◆ ENTRIES SHOWN:
——————
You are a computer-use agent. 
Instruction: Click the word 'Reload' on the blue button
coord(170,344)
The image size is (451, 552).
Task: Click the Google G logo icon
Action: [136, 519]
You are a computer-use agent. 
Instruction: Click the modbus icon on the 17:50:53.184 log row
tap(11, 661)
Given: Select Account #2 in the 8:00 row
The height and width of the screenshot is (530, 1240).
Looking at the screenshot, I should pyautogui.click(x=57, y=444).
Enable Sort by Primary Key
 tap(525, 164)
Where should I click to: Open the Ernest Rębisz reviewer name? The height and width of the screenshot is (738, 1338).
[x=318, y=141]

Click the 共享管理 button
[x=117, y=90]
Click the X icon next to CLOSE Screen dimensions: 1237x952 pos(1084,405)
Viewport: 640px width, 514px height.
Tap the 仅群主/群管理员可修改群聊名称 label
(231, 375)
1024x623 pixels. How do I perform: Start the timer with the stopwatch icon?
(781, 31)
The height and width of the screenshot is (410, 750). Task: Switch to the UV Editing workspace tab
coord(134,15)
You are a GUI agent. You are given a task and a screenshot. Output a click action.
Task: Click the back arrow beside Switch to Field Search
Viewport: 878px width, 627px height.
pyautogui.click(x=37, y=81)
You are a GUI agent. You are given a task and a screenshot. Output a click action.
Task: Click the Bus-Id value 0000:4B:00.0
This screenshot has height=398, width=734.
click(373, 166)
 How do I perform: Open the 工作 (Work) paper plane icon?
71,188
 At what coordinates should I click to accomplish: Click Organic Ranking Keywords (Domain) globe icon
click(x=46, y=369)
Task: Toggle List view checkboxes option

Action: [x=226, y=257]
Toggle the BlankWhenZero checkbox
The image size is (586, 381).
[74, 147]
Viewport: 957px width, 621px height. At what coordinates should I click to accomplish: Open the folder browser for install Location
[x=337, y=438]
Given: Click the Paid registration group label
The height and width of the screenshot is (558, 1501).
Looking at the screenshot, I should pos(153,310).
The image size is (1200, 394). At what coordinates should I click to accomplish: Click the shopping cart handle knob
——————
◆ BRIEF: In full and without changes, copy the entries above.

◆ OUTPUT OF THE TASK:
You are a computer-use agent. 
Instruction: Click the word 'Reload' on the blue button
coord(170,344)
The image size is (451, 552).
Task: Click the Google G logo icon
Action: [136, 519]
You are a computer-use agent. 
Instruction: Click the modbus icon on the 17:50:53.184 log row
tap(11, 661)
Given: Select Account #2 in the 8:00 row
The height and width of the screenshot is (530, 1240).
Looking at the screenshot, I should pyautogui.click(x=57, y=444).
Enable Sort by Primary Key
 tap(525, 164)
Where should I click to: Open the Ernest Rębisz reviewer name? The height and width of the screenshot is (738, 1338).
[x=318, y=141]

Click the 共享管理 button
[x=117, y=90]
Click the X icon next to CLOSE Screen dimensions: 1237x952 pos(1084,405)
Viewport: 640px width, 514px height.
Tap the 仅群主/群管理员可修改群聊名称 label
(231, 375)
1024x623 pixels. How do I perform: Start the timer with the stopwatch icon?
(781, 31)
The height and width of the screenshot is (410, 750). Task: Switch to the UV Editing workspace tab
coord(134,15)
You are a GUI agent. You are given a task and a screenshot. Output a click action.
Task: Click the back arrow beside Switch to Field Search
Viewport: 878px width, 627px height.
pyautogui.click(x=37, y=81)
You are a GUI agent. You are given a task and a screenshot. Output a click action.
Task: Click the Bus-Id value 0000:4B:00.0
This screenshot has height=398, width=734.
click(373, 166)
 How do I perform: Open the 工作 (Work) paper plane icon?
71,188
 At what coordinates should I click to accomplish: Click Organic Ranking Keywords (Domain) globe icon
click(x=46, y=369)
Task: Toggle List view checkboxes option

Action: [x=226, y=257]
Toggle the BlankWhenZero checkbox
The image size is (586, 381).
[74, 147]
Viewport: 957px width, 621px height. At what coordinates should I click to accomplish: Open the folder browser for install Location
[x=337, y=438]
Given: Click the Paid registration group label
The height and width of the screenshot is (558, 1501).
Looking at the screenshot, I should pos(153,310).
The image size is (1200, 394). At what coordinates should I click to accomplish: Click the shopping cart handle knob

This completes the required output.